I think I ought to warn you in advance that this post may be a bit odd as I have had a glass of wine. As you may already know, I only rarely drink alcohol and consequently it doesn't take much of it to affect me quite profoundly.

Well, it's late evening on New Year's Day and we've spent a fair chunk of the day making a start on decorating our living room. I've taken some 'before' photos, so I'll post them up once we've got some 'after' photos to compare them with. We lifted up the corner of the carpet the other day and found out that the floor of the living room has the original hardwood floorboards (we think they're oak), so we'd planned on spending the day scraping the old, perished underlay off them before sanding them down. Unfortunately, when we took the whole of the carpet up we found large patched areas in pine and chipboard, so we've abandoned our plan to restore the original floor. As the floorbords are very uneven, we won't be able to lay wooden or laminate flooring on top, so we'll have to make do with carpet (not a popular option). Never mind, at least if we get a carpet, it'll mean less work for us, as we can get someone else to lay it! We've sanded down all the paintwork and now we're ready to make a start on the painting tomorrow. I'm not looking forward to painting the ceiling, as the room is 3.2 metres high.

Last night we went out to the local Irish bar, Rosie O'Grady's, to celebrate the New Year.
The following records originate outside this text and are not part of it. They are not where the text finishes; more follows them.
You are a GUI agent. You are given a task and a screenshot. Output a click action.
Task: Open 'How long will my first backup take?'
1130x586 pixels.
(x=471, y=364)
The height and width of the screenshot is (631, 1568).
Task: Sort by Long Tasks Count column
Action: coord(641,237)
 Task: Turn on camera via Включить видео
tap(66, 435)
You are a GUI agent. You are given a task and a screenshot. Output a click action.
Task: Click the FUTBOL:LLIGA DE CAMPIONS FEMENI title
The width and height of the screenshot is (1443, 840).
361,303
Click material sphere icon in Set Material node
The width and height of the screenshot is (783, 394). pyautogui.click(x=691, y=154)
Considering that we've only just moved here and so don't know anyone yet, we had a surprisingly good evening. We got talking to a local primary teacher whose friend was buying everyone drinks because he was part of a syndicate who owned a horse which had won a race at 29 to 1. We also spent quite a while chatting to a very nice couple from Durban in South Africa who emigrated to New Zealand a couple of months ago.
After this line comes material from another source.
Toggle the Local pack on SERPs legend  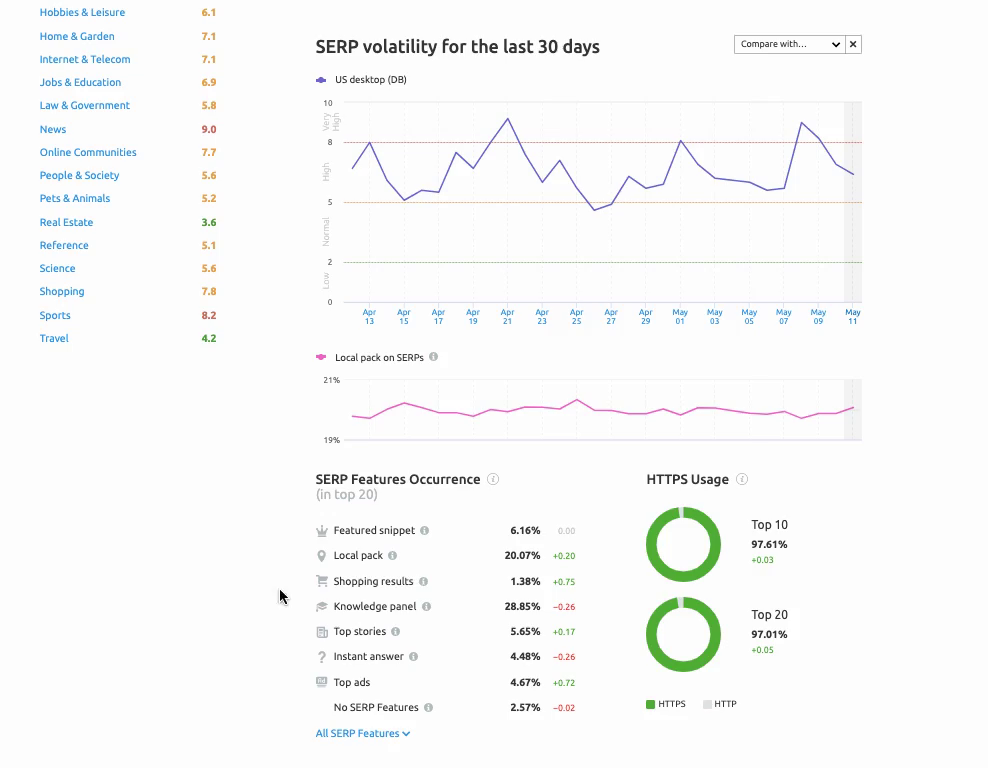click(x=376, y=357)
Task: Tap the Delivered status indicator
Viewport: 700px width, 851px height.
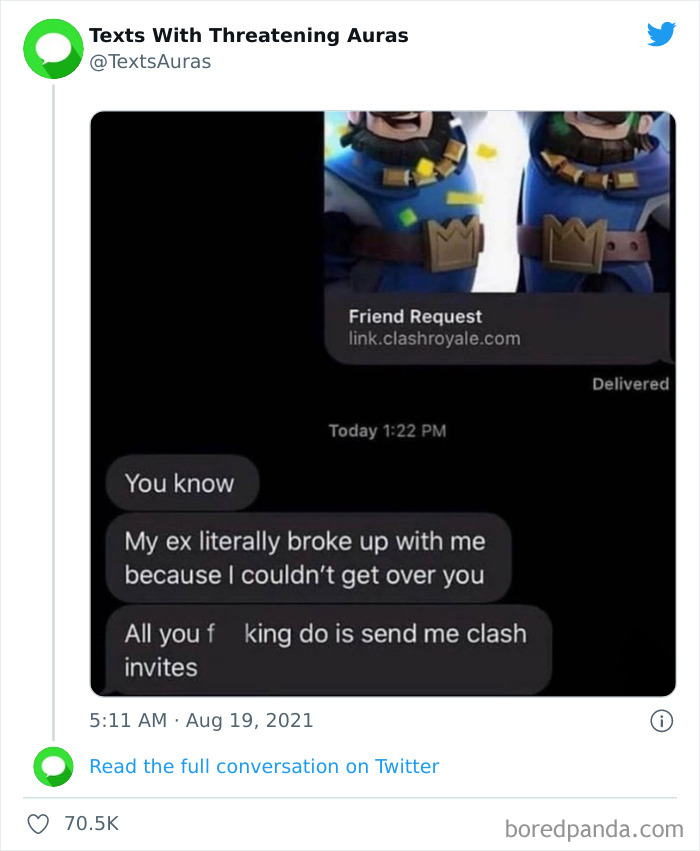Action: pyautogui.click(x=632, y=383)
New Year's Eve is a bit surreal, isn't it? I've never felt entirely comfortable with the New Year's celebrations. The way humans chop up time into organised chunks, as if by doing this they could somehow control it, seems bizarre sometimes. This feeling is most intense at New Year. The counting down to midnight, which in reality is just another moment passing, seems arbitrary at best, but I suppose we need rituals like this in order to give life a semblance of the meaning and order that we crave.

Right, that's quite enough philosophising for one evening. I'm off to bed.